ABOUT THIS TASK: Leaving the pictures aside, transcribe only and exactly the lines from the one with "Image resolution: width=750" through the end of the entries, both included.

DATASET ENTRIES:
——————
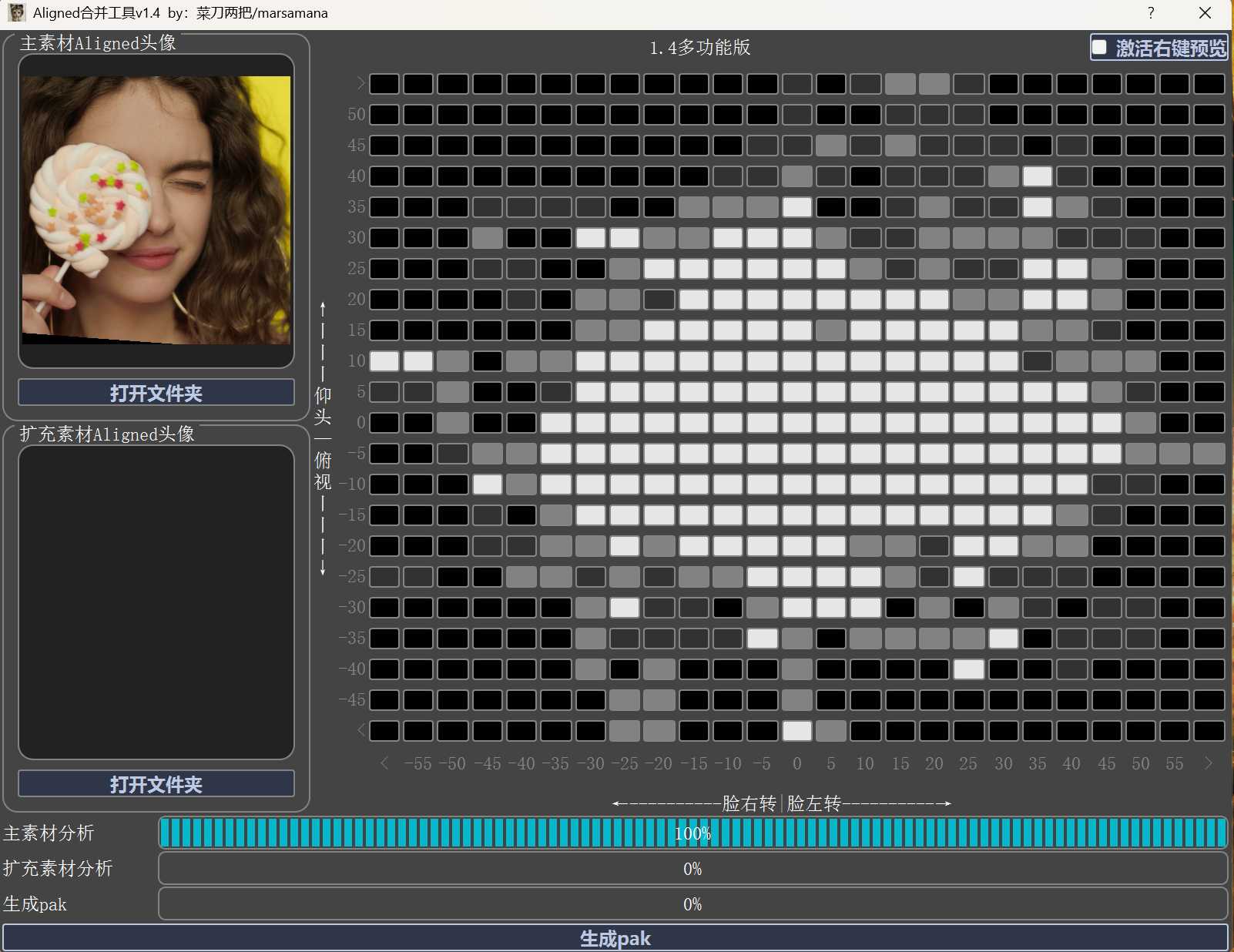This screenshot has width=1234, height=952.
Task: Click the empty 扩充素材 preview panel
Action: (x=156, y=602)
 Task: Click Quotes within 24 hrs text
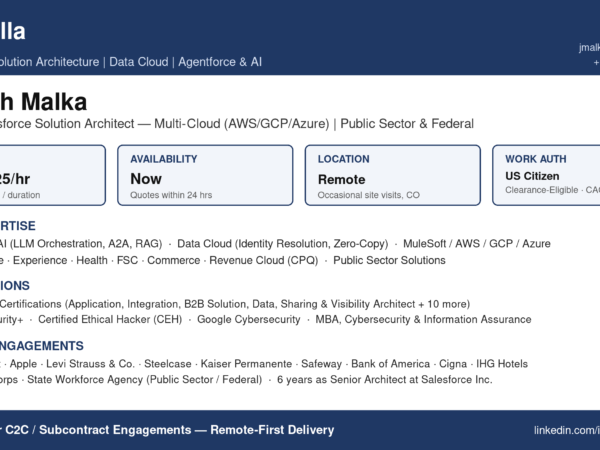click(x=171, y=195)
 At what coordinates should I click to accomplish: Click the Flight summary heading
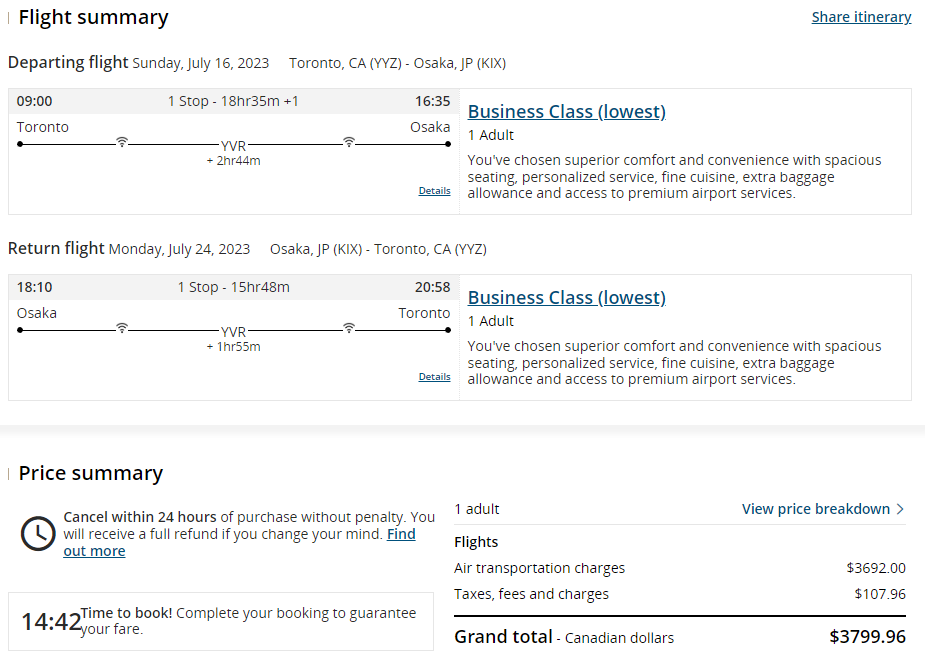tap(93, 17)
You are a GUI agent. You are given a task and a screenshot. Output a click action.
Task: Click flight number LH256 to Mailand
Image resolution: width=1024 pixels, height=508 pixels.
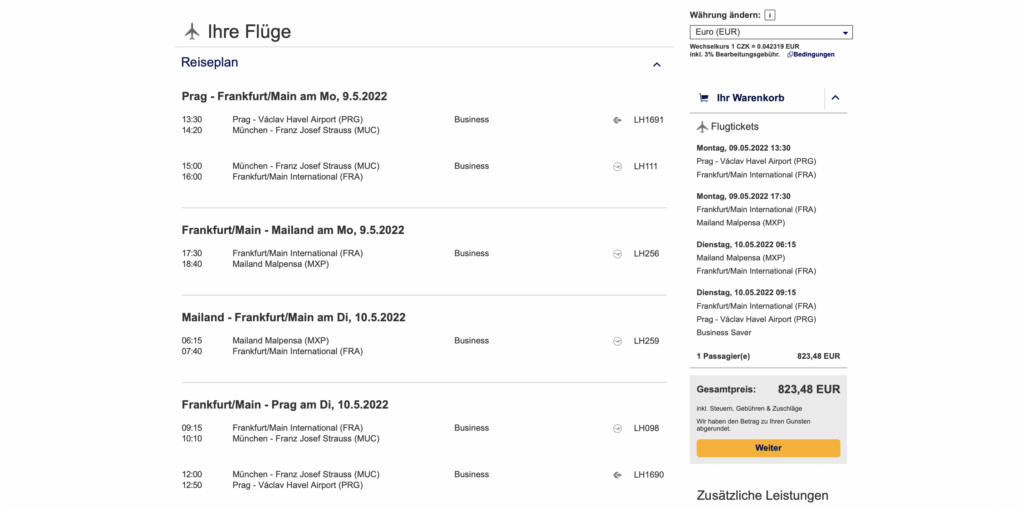coord(646,254)
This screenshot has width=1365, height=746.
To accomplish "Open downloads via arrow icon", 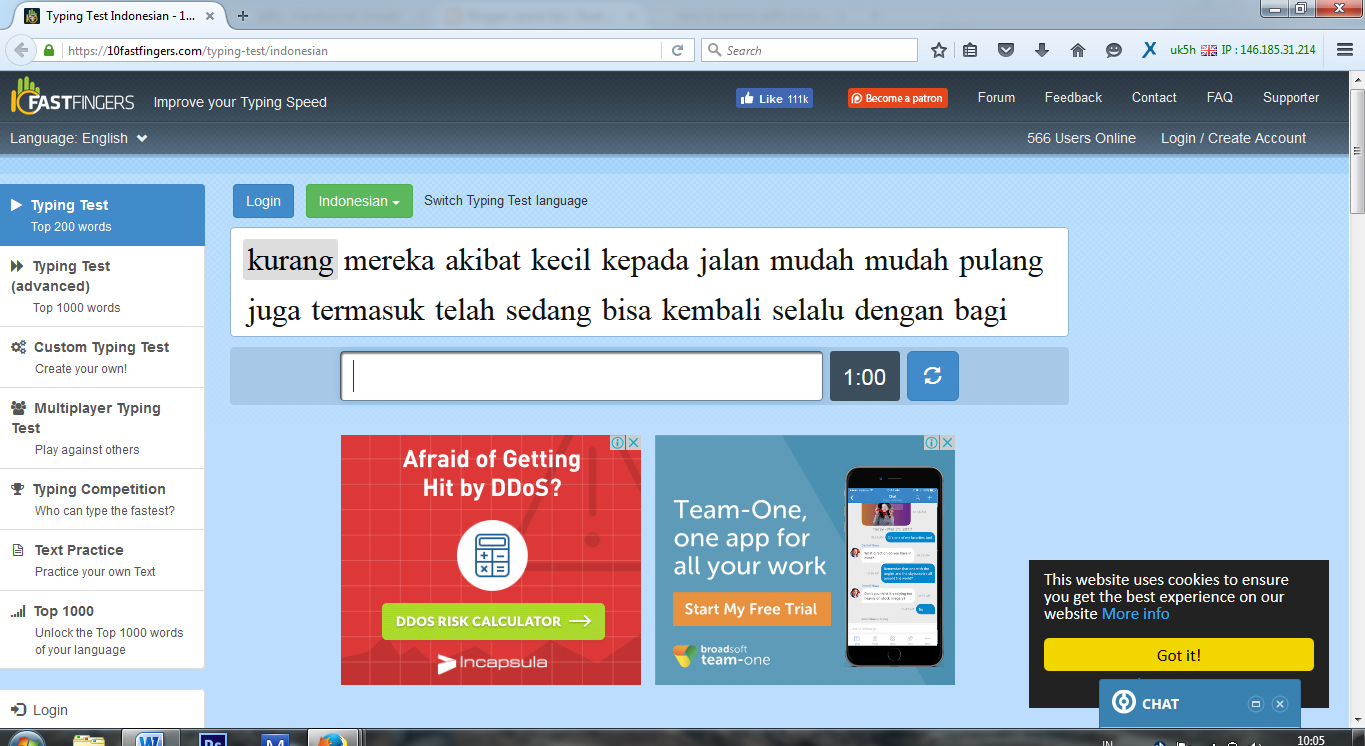I will [x=1040, y=49].
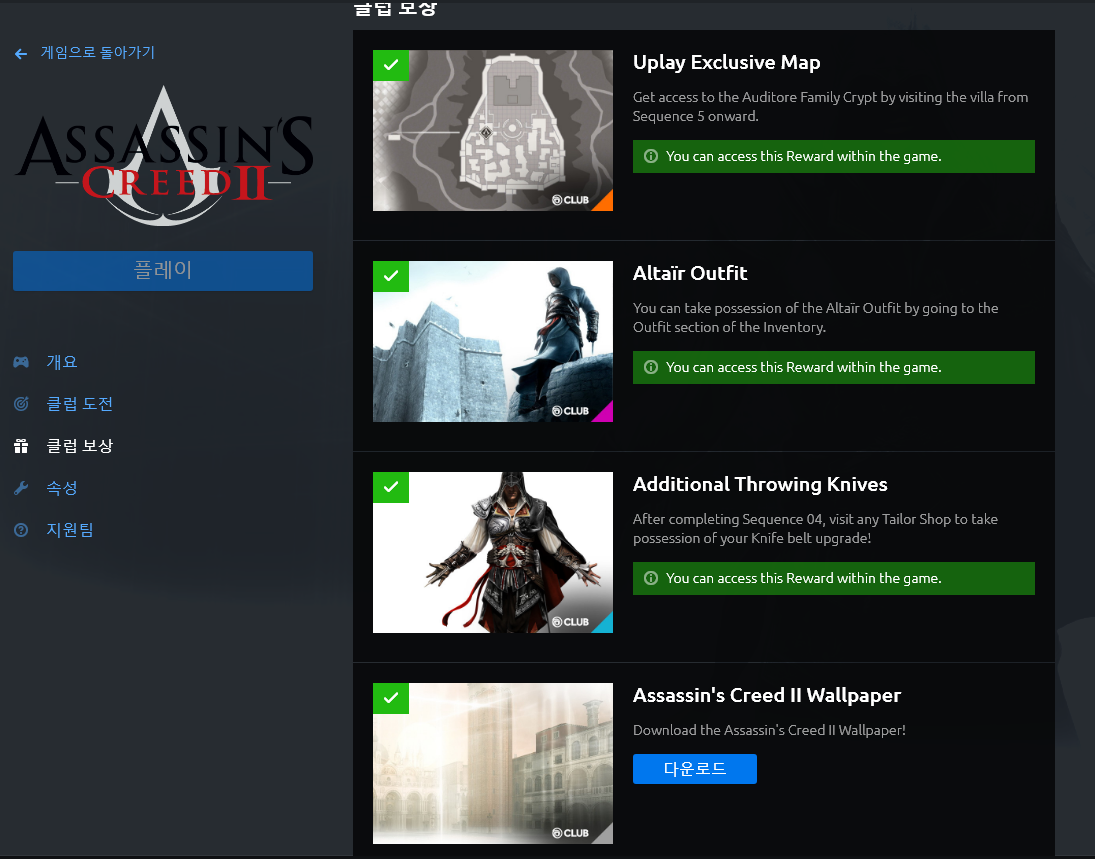Image resolution: width=1095 pixels, height=859 pixels.
Task: Click info icon in Uplay Exclusive Map banner
Action: click(x=651, y=156)
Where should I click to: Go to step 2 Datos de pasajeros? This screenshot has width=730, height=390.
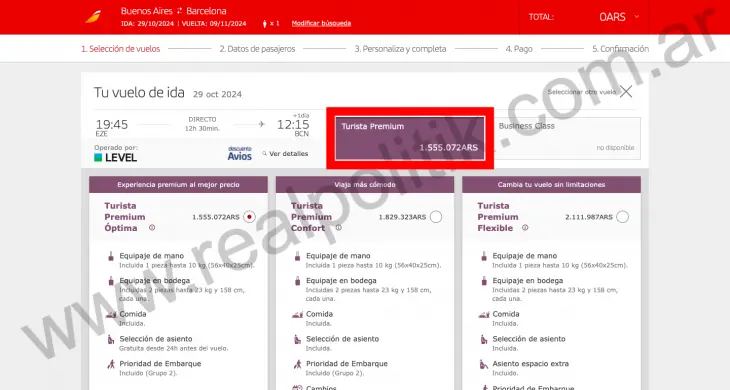coord(257,49)
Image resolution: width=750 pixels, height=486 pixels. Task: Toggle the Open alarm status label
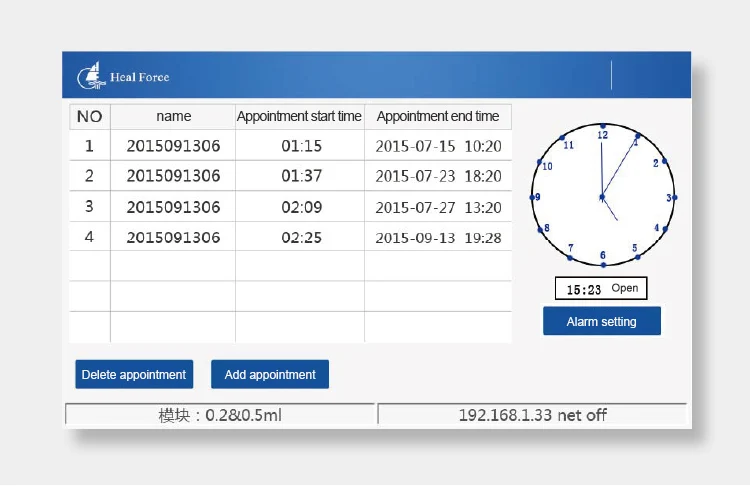tap(625, 289)
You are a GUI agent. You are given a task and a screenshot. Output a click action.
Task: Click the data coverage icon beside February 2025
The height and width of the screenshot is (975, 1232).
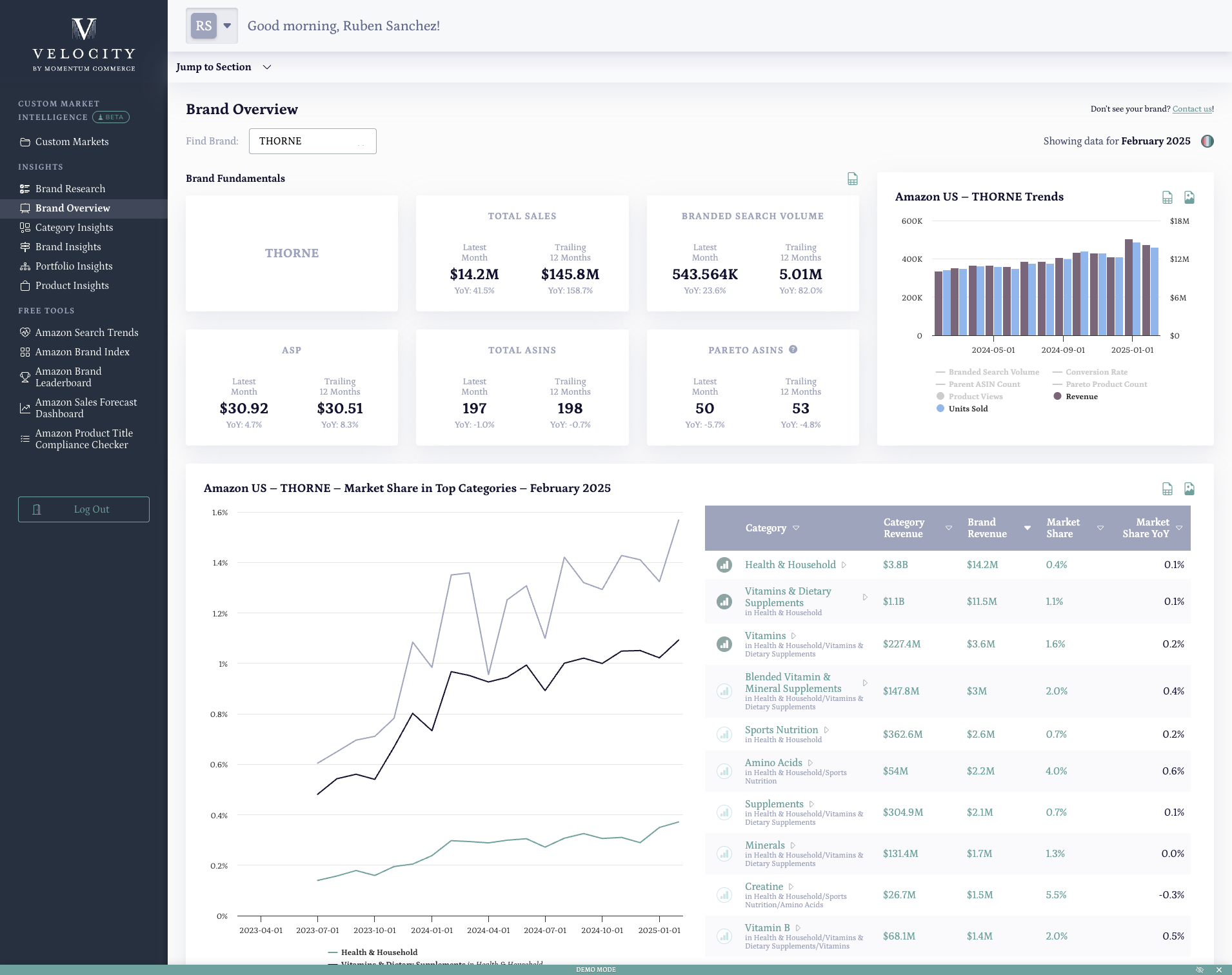click(x=1207, y=141)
——————
OUTPUT FOR THIS TASK:
Image resolution: width=750 pixels, height=486 pixels. Task: Toggle the Open alarm status label
tap(625, 289)
You are a GUI agent. You are given a task and a screenshot. Output a click action.
Task: Click the data coverage icon beside February 2025
The height and width of the screenshot is (975, 1232).
click(x=1207, y=141)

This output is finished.